**AIM OF THE EXERCISE**
Check every line of the entries below for the word "computer", then give only the number of lines that have it.

####

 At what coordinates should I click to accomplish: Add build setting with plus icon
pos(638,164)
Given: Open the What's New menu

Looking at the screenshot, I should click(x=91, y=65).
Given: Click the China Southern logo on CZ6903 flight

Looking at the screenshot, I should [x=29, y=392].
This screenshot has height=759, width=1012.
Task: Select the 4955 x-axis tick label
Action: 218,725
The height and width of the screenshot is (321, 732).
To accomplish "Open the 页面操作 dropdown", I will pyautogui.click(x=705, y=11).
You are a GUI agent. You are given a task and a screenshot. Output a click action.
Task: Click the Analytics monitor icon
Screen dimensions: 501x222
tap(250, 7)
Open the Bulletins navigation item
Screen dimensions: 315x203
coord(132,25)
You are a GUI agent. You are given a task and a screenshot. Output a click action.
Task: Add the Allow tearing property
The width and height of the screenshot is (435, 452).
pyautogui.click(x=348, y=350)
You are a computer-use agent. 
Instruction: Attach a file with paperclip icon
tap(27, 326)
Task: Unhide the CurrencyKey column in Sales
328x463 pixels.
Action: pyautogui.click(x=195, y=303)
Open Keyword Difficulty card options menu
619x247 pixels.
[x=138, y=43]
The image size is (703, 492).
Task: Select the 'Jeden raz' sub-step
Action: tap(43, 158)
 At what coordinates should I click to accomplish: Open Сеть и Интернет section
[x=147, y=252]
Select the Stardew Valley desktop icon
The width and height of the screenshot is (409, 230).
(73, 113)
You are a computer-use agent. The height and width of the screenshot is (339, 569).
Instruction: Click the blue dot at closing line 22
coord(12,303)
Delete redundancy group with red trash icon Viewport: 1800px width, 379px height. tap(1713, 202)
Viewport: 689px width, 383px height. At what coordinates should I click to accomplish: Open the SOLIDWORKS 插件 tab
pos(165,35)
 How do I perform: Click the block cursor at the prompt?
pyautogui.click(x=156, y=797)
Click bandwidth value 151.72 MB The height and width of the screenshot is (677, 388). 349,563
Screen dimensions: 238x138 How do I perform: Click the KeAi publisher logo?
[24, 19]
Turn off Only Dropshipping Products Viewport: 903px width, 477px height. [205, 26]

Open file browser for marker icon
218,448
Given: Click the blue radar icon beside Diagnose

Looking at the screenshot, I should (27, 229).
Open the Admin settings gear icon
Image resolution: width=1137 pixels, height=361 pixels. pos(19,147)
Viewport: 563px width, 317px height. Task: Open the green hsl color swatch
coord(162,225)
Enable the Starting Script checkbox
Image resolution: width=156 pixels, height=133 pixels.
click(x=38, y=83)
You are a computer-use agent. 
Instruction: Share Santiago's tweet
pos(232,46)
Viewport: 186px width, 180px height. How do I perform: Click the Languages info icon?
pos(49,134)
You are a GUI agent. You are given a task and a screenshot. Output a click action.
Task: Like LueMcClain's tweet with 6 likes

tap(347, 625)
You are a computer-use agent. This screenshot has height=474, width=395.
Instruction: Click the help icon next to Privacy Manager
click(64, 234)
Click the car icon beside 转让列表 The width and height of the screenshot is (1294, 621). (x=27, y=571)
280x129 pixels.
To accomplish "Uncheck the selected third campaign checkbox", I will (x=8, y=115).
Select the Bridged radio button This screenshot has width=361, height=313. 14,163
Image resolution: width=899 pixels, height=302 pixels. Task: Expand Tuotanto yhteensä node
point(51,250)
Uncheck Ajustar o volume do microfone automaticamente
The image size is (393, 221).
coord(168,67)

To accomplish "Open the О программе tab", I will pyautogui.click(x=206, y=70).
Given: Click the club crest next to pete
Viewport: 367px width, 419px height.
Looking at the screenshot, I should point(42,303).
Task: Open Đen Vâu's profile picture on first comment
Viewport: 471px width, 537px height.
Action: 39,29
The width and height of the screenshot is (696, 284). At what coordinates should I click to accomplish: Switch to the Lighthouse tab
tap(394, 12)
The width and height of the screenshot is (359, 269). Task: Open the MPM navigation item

####

**SOLUTION TO THE EXERCISE**
4